In this picture above, taken from our back porch, you can see a mercury vapor light in the distance (far left). That's something we won't have. When we moved here, we had the barn lot lit with one of those but I found the security not half so pleasing as the dark. So I cut the line, added a switch and have let it turned off for ten years at least. I was never happy with the violet glow it gave to the sky nor the shadows it cast in the house. Give me a night that is dark!
In the foreground of the picture (look closely!) is the silhouette of the satellite dish (slightly left of center) which allows for something that passes for entertainment even here in the country. I wouldn't pay for it but for the fact that my father is nearly housebound and it passes the evening hours with some enjoyment.

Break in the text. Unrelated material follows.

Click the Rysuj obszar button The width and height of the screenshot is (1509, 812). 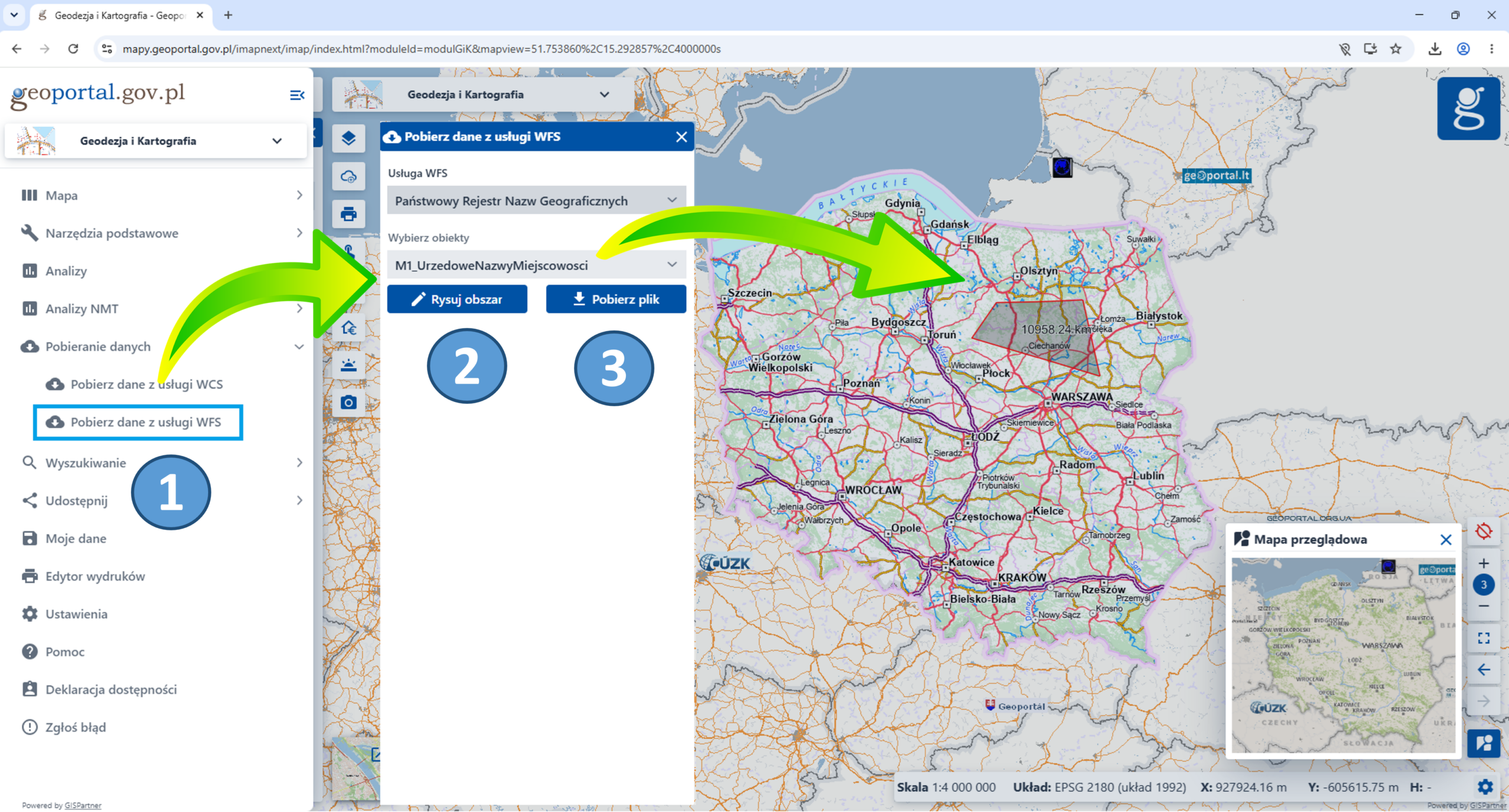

The satellite dish is pointing just about where the moon is in this picture, way down in the southwestern sky. It's just picking out a point 90% closer than the moon.

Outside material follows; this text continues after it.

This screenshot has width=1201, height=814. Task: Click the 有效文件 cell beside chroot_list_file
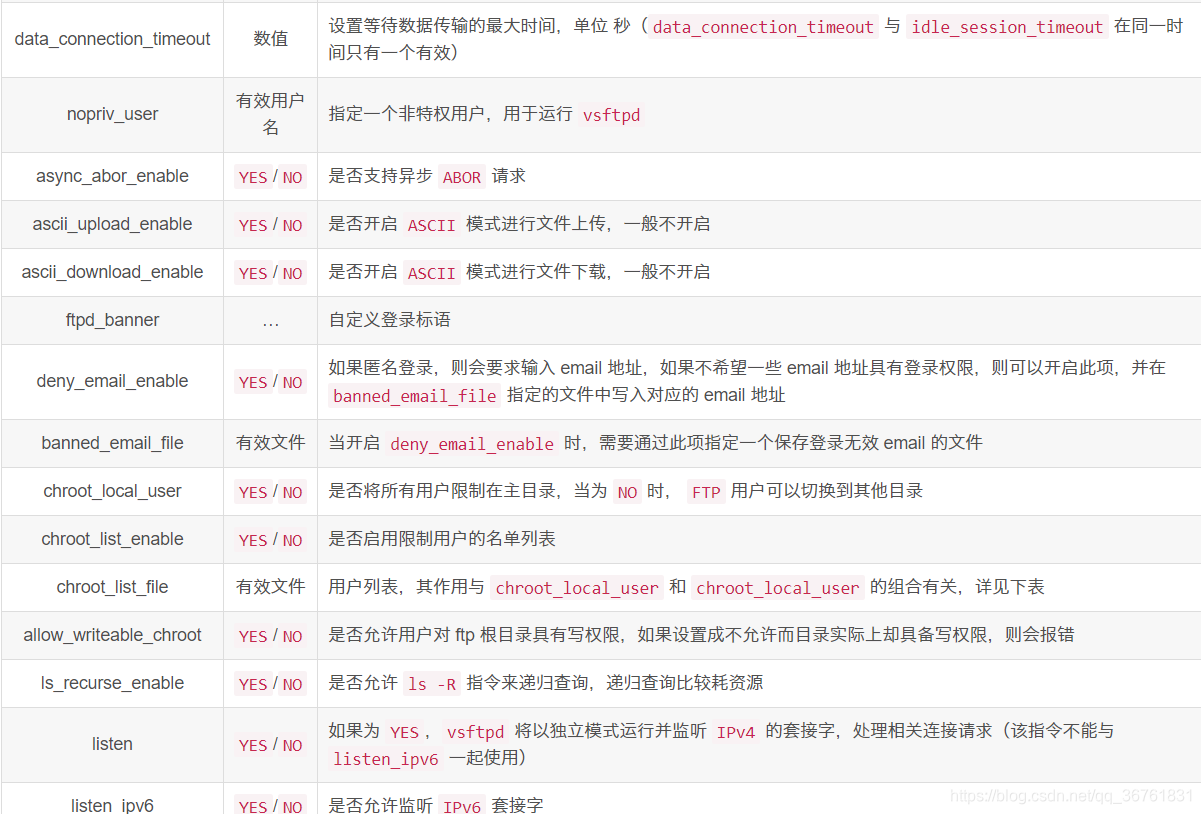269,587
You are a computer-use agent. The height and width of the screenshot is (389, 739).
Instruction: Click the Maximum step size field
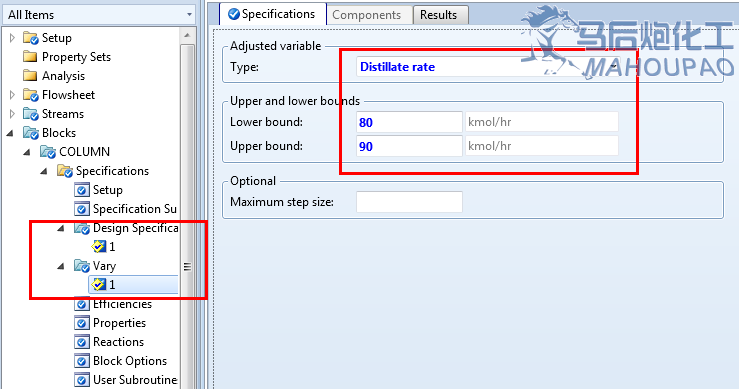409,202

Walking into the front yard and standing beside our main flower bed, I looked west at the north side of the house. The sun has long set but the orange glow hasn't yet faded from the sky. Our maple, at the edge of the kitchen, spreads its limbs far and wide. It's just beginning to turn and soon there will be nothing more than thin branches overhead.
At night, Pinehaven takes on an almost-spooky look. In my two decades here, I do not remember taking a nighttime photograph of the house before. Each evening we light two "candle lamps" in the front living room windows and leave them on until bedtime. Those two lower windows encompass the length of the living room, all twenty-five feet of it. When the house was built - about 1891 - there was a door where the fireplace chimney is and the living room was then two rooms.

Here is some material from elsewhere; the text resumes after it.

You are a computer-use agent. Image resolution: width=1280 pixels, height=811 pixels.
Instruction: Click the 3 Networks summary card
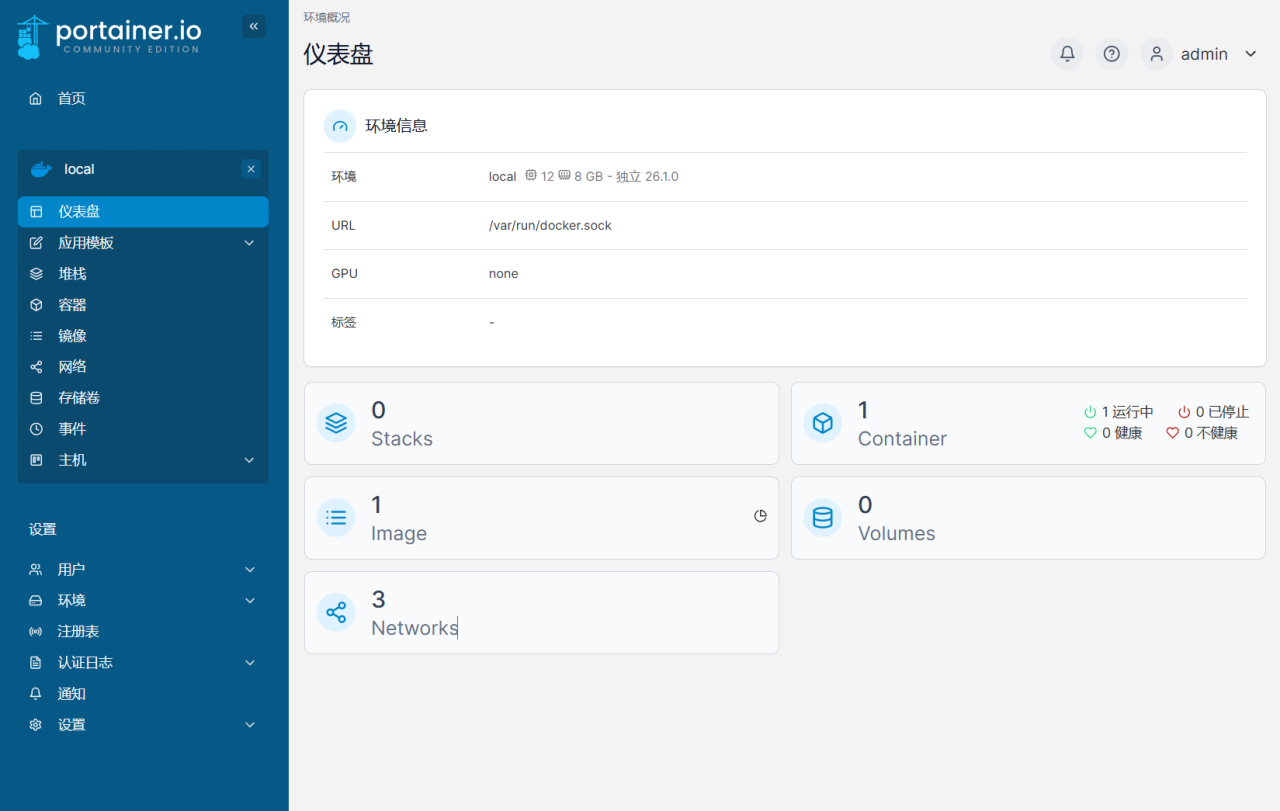click(541, 612)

I noticed upon taking this shot that there were odd circles of light floating about the scene. Above the house, even in this reduced shot, you can see two - one on either side of the chimney. What are they? The sky was perfectly clear and I saw nothing as I stood there. Could it be insects reflected in the flash?
Here are full-resolution views of these "orbs" - the shot below show what are actually two on the right and the last gives a full-res look at the one on the left (the edge of the roof is visible in that cropped image as well):
So, what have we here? We've known the Milkman (read the book!) prowls inside the house at night but what is this above the roof?
As we approach Halloween, I suppose it's the right time to make a discovery of this sort.